The FTSE 100 has managed to stay above 7,000 index points for three days running. Various factors have been contributing to the positive sentiment. Major mining stocks boosted share prices on Wednesday, followed by tobacco stocks on Thursday. Today it appears to be The Bank of England’s improved growth forecasts bolstering the FTSE 100, with Rolls-Royce Holdings and Anglo American’s share prices both rising over 2%. Meanwhile, Pearson (LSE:PSON) and Aviva (LSE:AV) are also enjoying a positive turn in fortunes.
Tech stock Pearson rises
Yesterday, educational publisher Pearson was top of the FTSE 100 risers, up over 3%. This turned out to be in response to institutional research company Exane BNP Paribas upgrading its guidance on the stock. Pearson provides educational products and services to governments, educational institutions, corporations, and professional bodies globally. And Exane believes Pearson will successfully scale its direct-to-consumer educational tech revenues.
In a recent trading update, Pearson noted it’s making good progress in its ongoing shift to digital and will soon launch a college app.
It has a £5.9bn market cap and forward price-to-earnings ratio of 24. Earnings per share are 41p, and its dividend yield is 2.3%. Today its share price is rising again. But while demand for online education has undoubtedly been ramping up since the pandemic started, competition is fierce. Unfortunately, Pearson has considerable debt too.
While the Pearson share price reached a high of nearly £15 a share in 2015, it’s since experienced extreme volatility and only once exceeded £10 in 2018. I think it’s been a disappointment to many shareholders. I’m not feeling overly confident in this stock and think its potential is possibly priced-in. With the world reopening, the demand for online education may pull back. Therefore, I won’t be adding it to my Stocks and Shares ISA today.
Aviva share price rises
The Aviva share price is also rising today. The British insurer endured some operational challenges last year, but its shares still rose 69%.
In its March 2021 earnings call, Aviva confirmed a robust balance sheet with £13bn in capital surplus, cover ratio of 202% and liquidity of £4.1bn.
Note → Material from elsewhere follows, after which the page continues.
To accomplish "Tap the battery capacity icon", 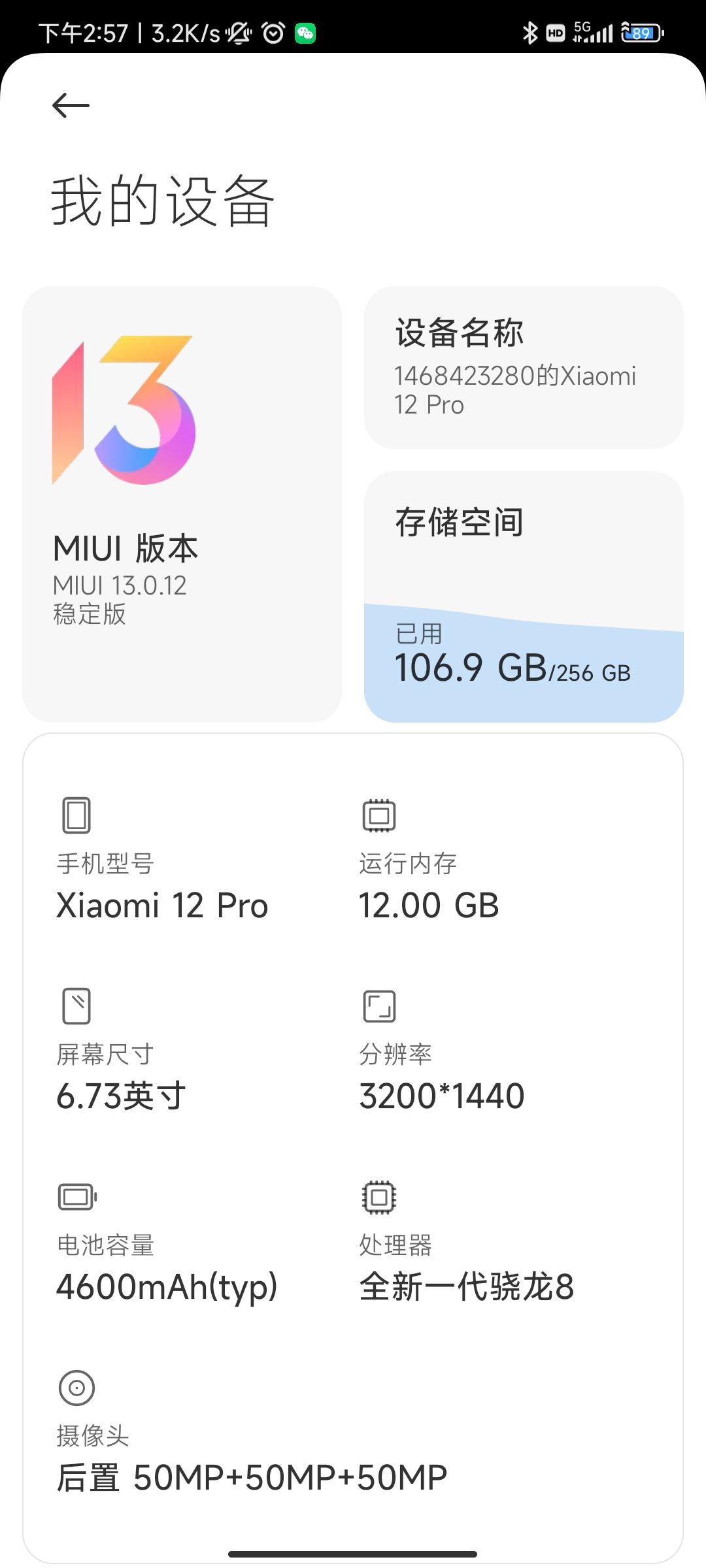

The Aviva share price began a downward trajectory in 2018 (and fell off a cliff as the pandemic took hold). It lost investor trust in 2018 after giving the impression it was cancelling £450m worth of preference shares as part of a plan to reduce hybrid debt by £900m. Preference shares pay dividends regardless of a company’s performance. This caused an outcry and led Aviva to be criticised for its governance.
Despite the challenges posed by Covid-19, 2020 was a record year in its key growth areas. It achieved 8% growth in its commercial lines compared with 2019. And attracted £6bn worth of new business sales in bulk purchase annuities (company pensions).
Unfortunately, it wasn’t all good news. Personal lines and its asset management division saw weak profitability. Yet, after a couple of trying years, this was better than expected. Aviva is now disposing some of its foreign entities throughout 2021 to help streamline its operations for a brighter future.
I like that Aviva’s price-to-earnings ratio is a very low 5 and earnings per share are 70p. Its dividend yield now sits around 5%. There are some risks to this business, but I think insurance is an area that continues to see demand. Furthermore, with such a low P/E and enticing dividend, I’m tempted to buy shares in Aviva.